Please copy the lines of the records below verbatim, starting at the line that contains "Click the green flask toolbar icon" and ending at the line that contains "Action: [x=145, y=364]", with both of those lines included.

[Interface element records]
>> Start
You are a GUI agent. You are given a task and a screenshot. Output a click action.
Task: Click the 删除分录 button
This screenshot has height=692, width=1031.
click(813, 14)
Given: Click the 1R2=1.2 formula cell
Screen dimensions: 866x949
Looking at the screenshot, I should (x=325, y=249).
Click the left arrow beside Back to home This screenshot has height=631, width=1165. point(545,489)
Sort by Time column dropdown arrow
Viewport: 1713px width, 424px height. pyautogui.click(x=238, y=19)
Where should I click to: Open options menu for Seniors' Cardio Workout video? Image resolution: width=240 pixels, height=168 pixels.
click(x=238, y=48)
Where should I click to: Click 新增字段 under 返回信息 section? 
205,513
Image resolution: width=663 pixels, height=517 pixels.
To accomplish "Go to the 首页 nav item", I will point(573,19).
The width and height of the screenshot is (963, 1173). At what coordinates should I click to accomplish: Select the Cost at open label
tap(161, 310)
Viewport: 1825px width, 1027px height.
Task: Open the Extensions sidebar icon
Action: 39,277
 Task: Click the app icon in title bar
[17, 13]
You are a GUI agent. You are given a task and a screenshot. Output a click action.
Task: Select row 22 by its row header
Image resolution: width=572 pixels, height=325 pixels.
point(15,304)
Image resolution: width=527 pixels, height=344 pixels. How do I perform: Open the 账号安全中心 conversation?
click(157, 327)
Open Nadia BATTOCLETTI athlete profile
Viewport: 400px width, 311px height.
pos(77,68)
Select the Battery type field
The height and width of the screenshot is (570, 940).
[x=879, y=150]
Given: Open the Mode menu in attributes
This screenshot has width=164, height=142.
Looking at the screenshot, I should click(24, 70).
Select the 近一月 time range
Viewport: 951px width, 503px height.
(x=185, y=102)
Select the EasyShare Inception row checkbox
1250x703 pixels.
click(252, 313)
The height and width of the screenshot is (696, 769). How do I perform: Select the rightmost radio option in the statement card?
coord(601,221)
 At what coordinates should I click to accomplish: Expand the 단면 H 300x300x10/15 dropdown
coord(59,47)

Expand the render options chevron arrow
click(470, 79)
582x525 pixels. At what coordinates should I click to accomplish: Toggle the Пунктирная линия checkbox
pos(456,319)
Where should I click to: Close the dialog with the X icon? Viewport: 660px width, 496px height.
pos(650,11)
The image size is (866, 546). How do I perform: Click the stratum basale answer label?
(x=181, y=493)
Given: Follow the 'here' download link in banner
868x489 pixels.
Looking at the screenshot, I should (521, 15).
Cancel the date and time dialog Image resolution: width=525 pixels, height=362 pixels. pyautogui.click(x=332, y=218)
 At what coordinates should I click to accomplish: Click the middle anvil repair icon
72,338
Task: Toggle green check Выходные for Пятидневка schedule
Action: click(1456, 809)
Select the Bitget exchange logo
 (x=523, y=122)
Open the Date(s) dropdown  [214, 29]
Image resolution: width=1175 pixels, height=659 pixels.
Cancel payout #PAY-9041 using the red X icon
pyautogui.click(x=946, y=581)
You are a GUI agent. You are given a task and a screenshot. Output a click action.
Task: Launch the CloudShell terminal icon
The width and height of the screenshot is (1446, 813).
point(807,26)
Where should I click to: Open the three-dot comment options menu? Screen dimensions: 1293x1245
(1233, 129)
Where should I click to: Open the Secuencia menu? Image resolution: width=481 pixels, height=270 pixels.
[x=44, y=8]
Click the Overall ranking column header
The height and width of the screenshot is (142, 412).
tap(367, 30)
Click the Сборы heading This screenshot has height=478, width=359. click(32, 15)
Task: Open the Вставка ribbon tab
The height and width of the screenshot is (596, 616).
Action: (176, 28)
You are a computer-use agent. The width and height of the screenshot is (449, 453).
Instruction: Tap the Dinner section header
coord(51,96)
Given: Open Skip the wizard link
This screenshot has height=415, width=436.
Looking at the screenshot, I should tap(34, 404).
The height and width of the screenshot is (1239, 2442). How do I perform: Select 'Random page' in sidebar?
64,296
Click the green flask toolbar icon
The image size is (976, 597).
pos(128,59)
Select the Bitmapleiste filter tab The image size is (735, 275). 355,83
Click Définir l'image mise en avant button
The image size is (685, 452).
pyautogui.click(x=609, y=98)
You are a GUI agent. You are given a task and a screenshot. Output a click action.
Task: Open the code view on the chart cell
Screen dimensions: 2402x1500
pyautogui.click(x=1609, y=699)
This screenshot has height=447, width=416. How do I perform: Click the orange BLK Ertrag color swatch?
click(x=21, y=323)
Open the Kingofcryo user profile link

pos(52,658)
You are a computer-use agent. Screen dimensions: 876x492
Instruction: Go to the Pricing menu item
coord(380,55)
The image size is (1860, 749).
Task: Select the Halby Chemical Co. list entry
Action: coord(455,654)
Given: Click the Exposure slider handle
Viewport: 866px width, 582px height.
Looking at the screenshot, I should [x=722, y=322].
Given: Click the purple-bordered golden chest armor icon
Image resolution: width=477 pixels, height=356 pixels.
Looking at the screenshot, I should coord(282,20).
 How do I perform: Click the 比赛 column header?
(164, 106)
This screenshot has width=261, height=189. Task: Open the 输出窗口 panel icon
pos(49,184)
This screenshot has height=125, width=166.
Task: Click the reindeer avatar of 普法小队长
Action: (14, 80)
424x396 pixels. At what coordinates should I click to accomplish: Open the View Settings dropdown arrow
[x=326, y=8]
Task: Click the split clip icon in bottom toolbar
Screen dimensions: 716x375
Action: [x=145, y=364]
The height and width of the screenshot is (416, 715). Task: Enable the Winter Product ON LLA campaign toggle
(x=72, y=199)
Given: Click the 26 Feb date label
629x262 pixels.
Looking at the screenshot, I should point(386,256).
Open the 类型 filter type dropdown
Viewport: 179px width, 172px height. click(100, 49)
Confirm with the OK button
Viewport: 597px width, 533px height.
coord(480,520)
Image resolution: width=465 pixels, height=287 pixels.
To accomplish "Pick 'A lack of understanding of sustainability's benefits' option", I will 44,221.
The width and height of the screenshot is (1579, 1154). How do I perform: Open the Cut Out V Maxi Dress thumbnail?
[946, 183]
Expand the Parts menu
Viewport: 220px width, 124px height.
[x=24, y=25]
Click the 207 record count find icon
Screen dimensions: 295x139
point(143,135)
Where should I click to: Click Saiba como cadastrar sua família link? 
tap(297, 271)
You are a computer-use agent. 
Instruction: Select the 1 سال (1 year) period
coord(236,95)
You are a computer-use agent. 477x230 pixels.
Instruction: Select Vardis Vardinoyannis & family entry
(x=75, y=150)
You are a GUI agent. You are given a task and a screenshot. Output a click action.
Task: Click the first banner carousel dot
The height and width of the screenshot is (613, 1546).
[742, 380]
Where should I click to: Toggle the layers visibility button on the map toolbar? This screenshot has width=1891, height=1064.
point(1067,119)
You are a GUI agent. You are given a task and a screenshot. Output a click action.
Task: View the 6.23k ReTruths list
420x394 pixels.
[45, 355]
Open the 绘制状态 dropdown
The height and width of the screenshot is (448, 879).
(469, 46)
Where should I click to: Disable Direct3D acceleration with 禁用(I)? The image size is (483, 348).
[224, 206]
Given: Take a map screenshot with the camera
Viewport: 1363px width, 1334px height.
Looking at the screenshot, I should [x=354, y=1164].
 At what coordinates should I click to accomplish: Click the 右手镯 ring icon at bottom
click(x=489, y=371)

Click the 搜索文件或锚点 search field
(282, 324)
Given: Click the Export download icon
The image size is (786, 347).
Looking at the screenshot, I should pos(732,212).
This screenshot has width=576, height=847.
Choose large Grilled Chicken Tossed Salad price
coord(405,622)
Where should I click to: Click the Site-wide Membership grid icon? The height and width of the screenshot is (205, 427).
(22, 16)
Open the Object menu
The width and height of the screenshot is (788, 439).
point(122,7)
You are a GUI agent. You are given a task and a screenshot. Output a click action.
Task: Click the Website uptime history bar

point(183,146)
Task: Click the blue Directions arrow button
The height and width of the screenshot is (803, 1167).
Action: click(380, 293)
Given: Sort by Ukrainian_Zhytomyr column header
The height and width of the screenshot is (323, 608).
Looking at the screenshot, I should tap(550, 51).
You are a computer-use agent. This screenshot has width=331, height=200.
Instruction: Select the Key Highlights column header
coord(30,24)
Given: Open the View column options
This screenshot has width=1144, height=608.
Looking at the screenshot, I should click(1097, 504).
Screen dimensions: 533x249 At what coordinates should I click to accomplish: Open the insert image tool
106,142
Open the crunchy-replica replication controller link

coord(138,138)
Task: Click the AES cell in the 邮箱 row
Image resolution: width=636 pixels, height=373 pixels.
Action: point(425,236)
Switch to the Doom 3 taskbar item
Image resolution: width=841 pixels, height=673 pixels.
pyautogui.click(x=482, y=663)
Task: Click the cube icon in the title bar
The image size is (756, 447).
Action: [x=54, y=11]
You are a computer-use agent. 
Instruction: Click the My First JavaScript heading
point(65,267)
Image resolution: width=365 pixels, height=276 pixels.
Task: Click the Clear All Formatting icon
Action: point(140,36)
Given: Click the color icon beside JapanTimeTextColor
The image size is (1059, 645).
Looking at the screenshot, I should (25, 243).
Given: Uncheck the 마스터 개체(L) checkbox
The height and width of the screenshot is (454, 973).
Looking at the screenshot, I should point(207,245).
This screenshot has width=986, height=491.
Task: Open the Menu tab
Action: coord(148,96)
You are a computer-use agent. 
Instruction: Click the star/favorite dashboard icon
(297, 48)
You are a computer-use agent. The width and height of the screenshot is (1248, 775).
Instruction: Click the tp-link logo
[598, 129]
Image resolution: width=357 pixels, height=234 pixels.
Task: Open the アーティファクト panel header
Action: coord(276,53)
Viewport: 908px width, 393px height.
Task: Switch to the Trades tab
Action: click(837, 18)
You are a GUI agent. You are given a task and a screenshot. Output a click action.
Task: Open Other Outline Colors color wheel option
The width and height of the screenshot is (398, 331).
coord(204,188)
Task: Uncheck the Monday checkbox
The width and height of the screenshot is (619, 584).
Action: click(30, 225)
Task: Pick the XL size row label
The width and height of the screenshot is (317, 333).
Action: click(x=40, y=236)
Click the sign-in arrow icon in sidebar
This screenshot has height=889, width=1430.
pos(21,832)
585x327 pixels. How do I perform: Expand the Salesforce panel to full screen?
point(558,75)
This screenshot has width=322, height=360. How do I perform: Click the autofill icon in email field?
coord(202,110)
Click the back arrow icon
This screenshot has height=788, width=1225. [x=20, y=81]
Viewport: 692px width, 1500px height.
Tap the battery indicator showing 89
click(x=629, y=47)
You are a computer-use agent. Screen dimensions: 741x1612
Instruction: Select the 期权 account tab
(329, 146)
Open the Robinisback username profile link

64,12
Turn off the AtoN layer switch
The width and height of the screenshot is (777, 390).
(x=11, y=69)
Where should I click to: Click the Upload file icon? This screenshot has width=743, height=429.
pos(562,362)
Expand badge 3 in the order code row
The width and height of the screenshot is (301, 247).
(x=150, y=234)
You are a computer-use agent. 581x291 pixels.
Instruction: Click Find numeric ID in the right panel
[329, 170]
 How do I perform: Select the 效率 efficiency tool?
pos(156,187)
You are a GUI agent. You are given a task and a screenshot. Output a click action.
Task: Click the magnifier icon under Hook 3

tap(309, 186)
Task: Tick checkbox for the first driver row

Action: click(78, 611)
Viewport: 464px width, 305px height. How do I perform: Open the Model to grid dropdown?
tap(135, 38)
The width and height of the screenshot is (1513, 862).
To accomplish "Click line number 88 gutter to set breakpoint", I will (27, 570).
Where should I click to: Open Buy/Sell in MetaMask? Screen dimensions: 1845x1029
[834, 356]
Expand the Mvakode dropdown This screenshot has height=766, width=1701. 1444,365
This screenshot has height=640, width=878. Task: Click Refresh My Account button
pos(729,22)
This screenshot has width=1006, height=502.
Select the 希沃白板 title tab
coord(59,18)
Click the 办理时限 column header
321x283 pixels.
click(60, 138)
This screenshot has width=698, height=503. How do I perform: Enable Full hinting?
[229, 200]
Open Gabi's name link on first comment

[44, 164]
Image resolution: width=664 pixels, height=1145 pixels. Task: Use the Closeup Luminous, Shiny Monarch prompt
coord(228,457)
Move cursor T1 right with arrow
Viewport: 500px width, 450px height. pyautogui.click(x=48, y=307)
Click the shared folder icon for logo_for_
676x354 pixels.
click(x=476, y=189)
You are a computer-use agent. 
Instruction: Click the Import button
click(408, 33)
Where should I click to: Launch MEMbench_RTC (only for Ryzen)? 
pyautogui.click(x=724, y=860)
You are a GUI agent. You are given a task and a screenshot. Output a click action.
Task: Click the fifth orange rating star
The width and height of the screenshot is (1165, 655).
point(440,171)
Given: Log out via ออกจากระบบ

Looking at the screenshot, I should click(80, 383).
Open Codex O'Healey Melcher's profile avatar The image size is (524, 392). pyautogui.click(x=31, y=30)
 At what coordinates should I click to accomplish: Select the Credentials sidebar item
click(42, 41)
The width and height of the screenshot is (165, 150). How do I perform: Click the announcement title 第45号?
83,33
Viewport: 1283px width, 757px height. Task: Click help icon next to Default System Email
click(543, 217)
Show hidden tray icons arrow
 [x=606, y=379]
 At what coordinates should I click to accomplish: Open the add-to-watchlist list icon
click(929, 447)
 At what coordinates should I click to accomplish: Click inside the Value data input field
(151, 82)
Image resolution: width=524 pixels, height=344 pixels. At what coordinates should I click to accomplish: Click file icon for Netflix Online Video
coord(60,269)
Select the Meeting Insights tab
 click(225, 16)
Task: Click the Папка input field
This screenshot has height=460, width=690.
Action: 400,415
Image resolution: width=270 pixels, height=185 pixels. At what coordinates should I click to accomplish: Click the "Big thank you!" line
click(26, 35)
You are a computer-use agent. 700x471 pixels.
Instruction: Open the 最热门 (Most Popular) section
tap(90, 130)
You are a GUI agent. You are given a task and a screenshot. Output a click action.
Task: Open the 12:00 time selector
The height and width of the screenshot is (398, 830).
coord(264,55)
>> End
◆ RESPONSE TO THIS TASK ◆
Click the green flask toolbar icon
The image size is (976, 597).
pos(128,59)
Select the Bitmapleiste filter tab The image size is (735, 275). 355,83
Click Définir l'image mise en avant button
The image size is (685, 452).
pyautogui.click(x=609, y=98)
You are a GUI agent. You are given a task and a screenshot. Output a click action.
Task: Open the code view on the chart cell
Screen dimensions: 2402x1500
pyautogui.click(x=1609, y=699)
This screenshot has height=447, width=416. How do I perform: Click the orange BLK Ertrag color swatch?
click(x=21, y=323)
Open the Kingofcryo user profile link

pos(52,658)
You are a computer-use agent. Screen dimensions: 876x492
Instruction: Go to the Pricing menu item
coord(380,55)
The image size is (1860, 749).
Task: Select the Halby Chemical Co. list entry
Action: coord(455,654)
Given: Click the Exposure slider handle
Viewport: 866px width, 582px height.
Looking at the screenshot, I should [x=722, y=322].
Given: Click the purple-bordered golden chest armor icon
Image resolution: width=477 pixels, height=356 pixels.
Looking at the screenshot, I should coord(282,20).
 How do I perform: Click the 比赛 column header?
(164, 106)
This screenshot has width=261, height=189. Task: Open the 输出窗口 panel icon
pos(49,184)
This screenshot has height=125, width=166.
Task: Click the reindeer avatar of 普法小队长
Action: (14, 80)
424x396 pixels. At what coordinates should I click to accomplish: Open the View Settings dropdown arrow
[x=326, y=8]
Task: Click the split clip icon in bottom toolbar
Screen dimensions: 716x375
Action: [x=145, y=364]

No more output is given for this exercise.